━━━ DATA SECTION ━━━

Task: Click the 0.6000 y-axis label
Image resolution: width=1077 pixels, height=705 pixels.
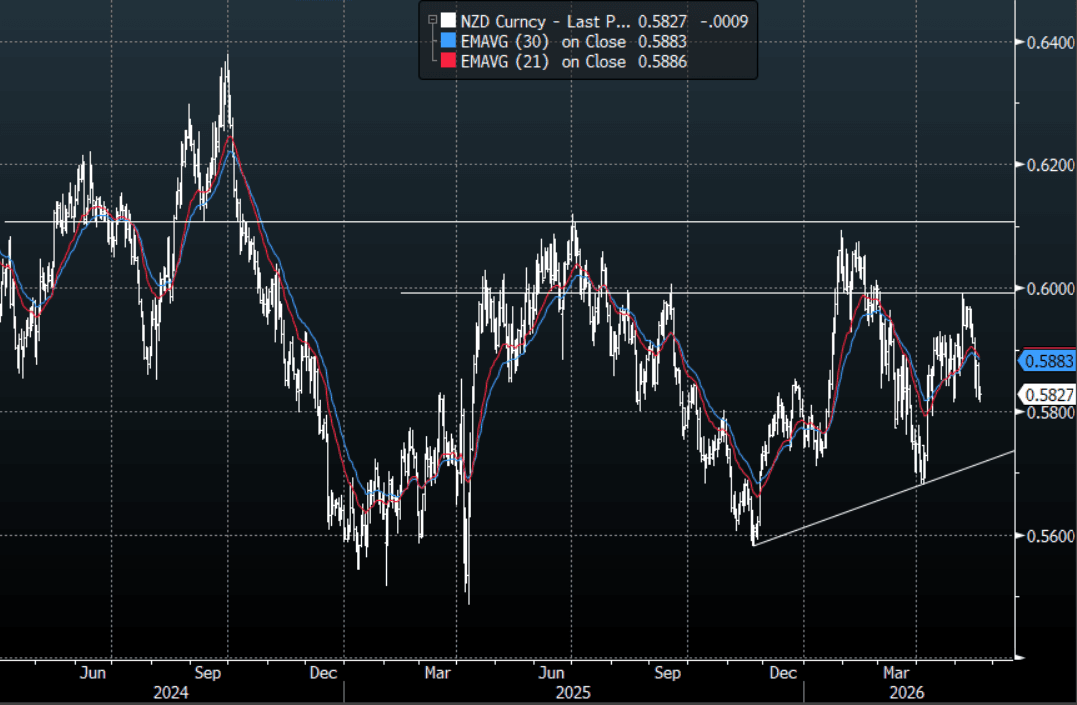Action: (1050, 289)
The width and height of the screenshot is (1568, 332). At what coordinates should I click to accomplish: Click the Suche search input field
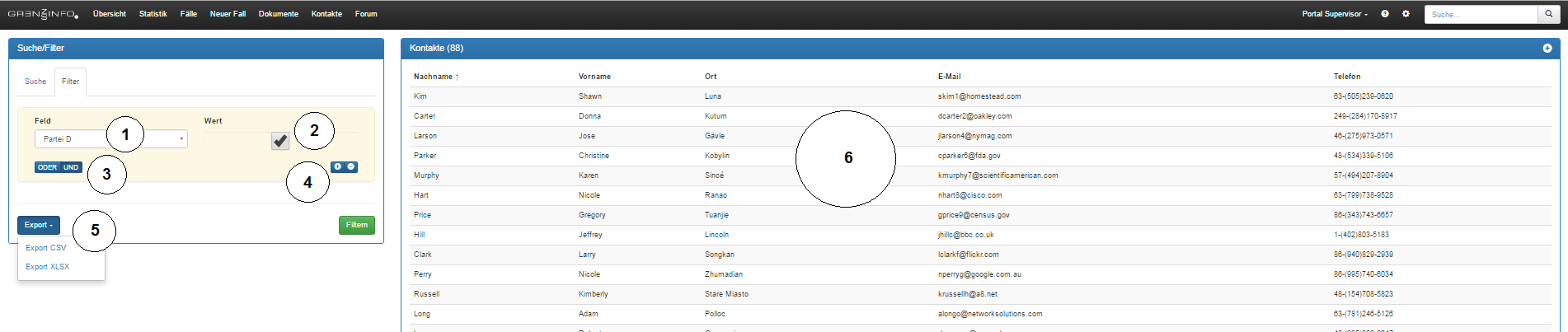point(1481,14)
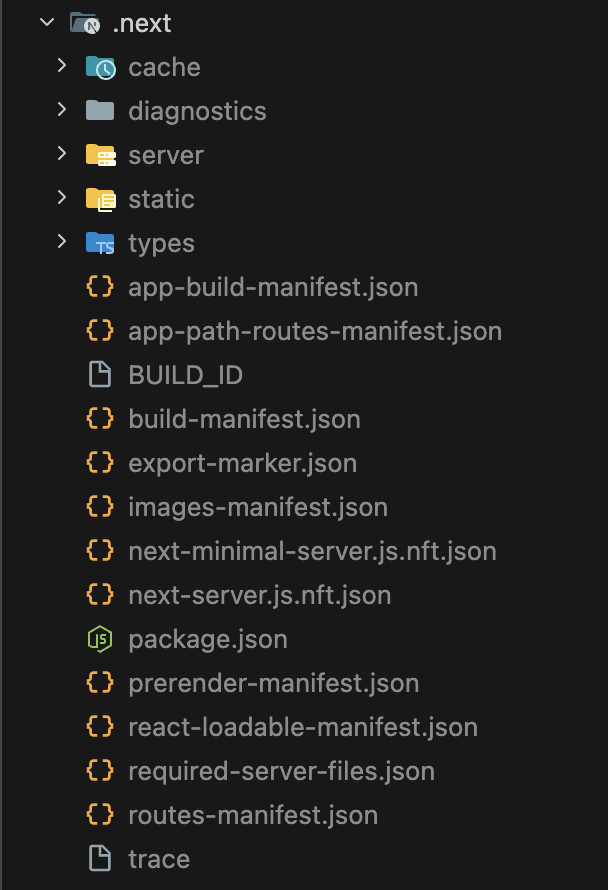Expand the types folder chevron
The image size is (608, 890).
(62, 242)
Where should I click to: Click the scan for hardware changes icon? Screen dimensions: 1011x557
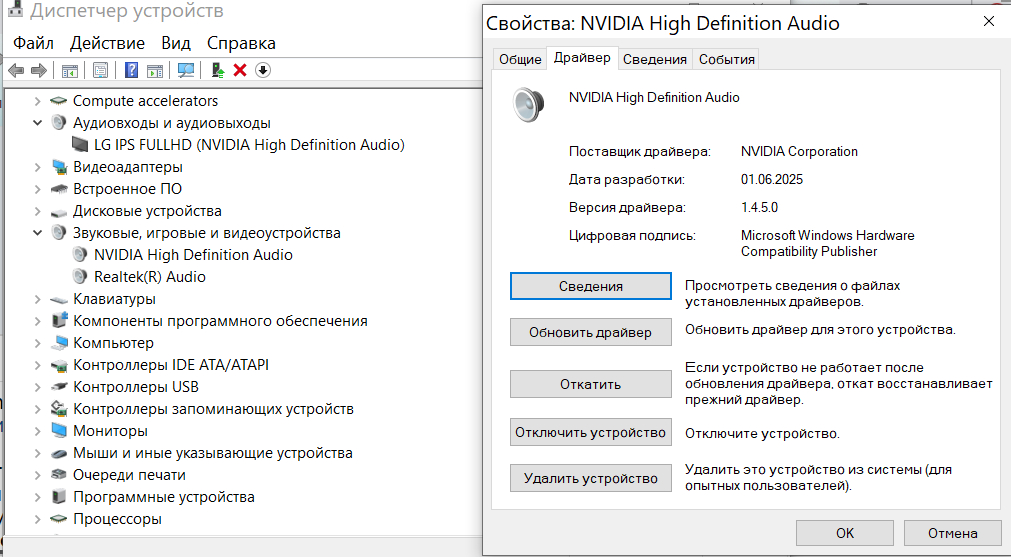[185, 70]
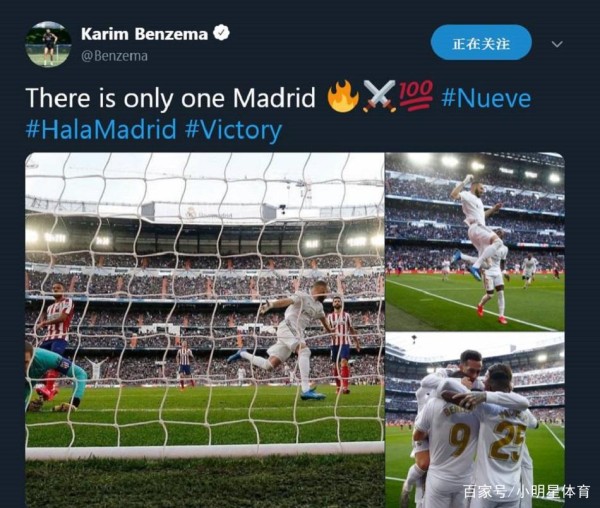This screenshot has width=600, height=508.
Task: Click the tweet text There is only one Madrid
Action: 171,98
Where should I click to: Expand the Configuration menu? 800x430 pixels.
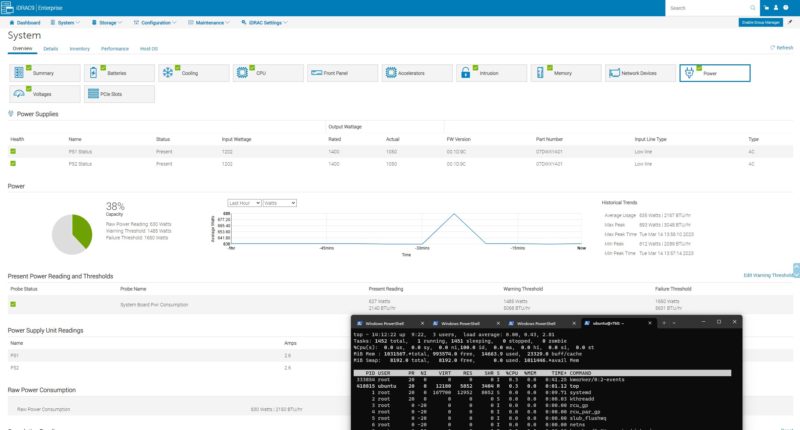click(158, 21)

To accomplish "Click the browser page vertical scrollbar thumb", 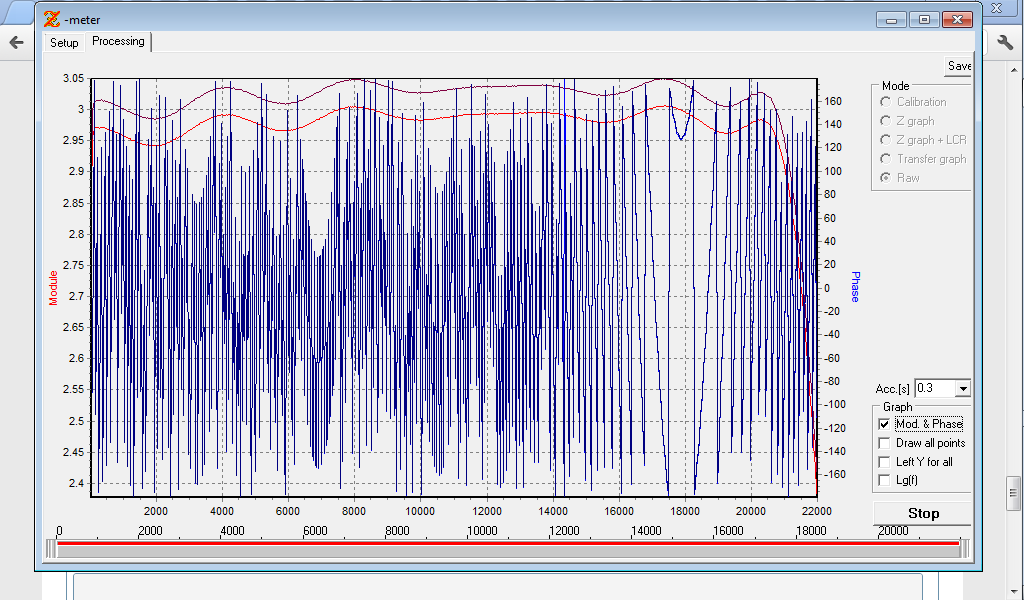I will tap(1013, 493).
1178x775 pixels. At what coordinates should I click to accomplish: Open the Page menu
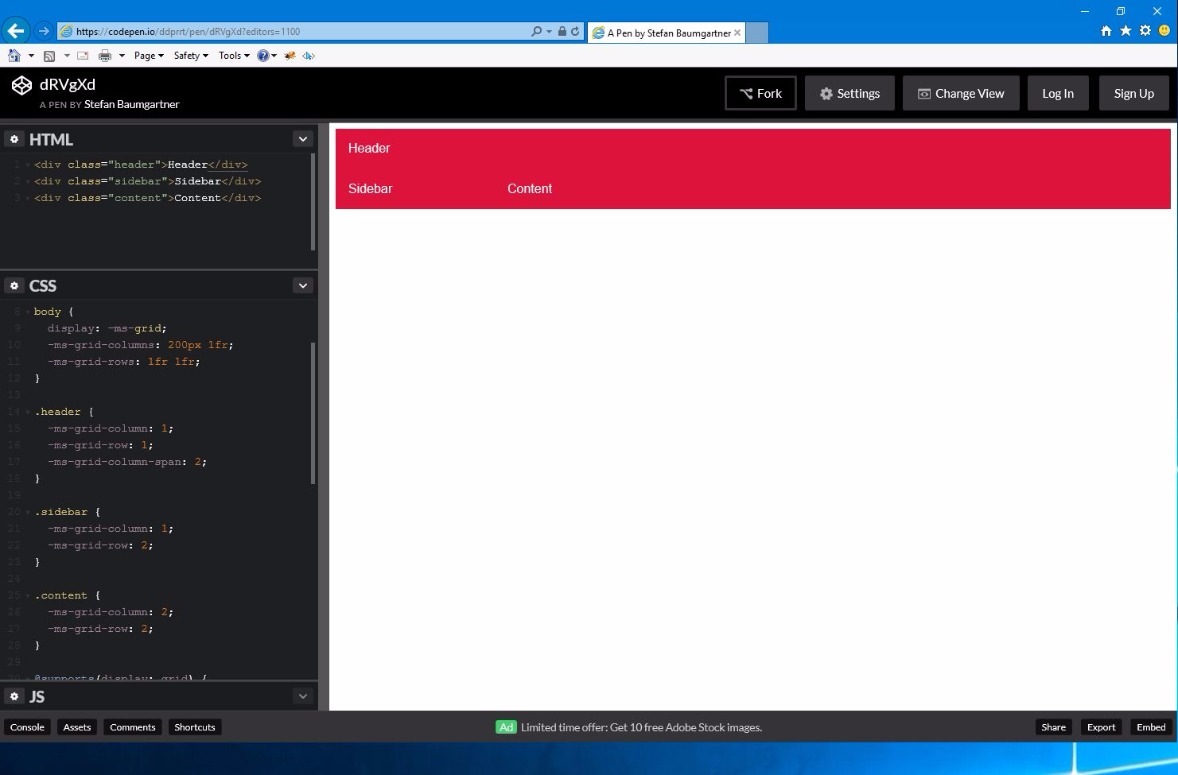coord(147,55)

━━━

Retype only the lines from the line with "1178x775 pixels. At" through the last line of the data. Keep both ends and skip the pictures.

1178x775 pixels. At what coordinates should I click to accomplish: Open the Page menu
coord(147,55)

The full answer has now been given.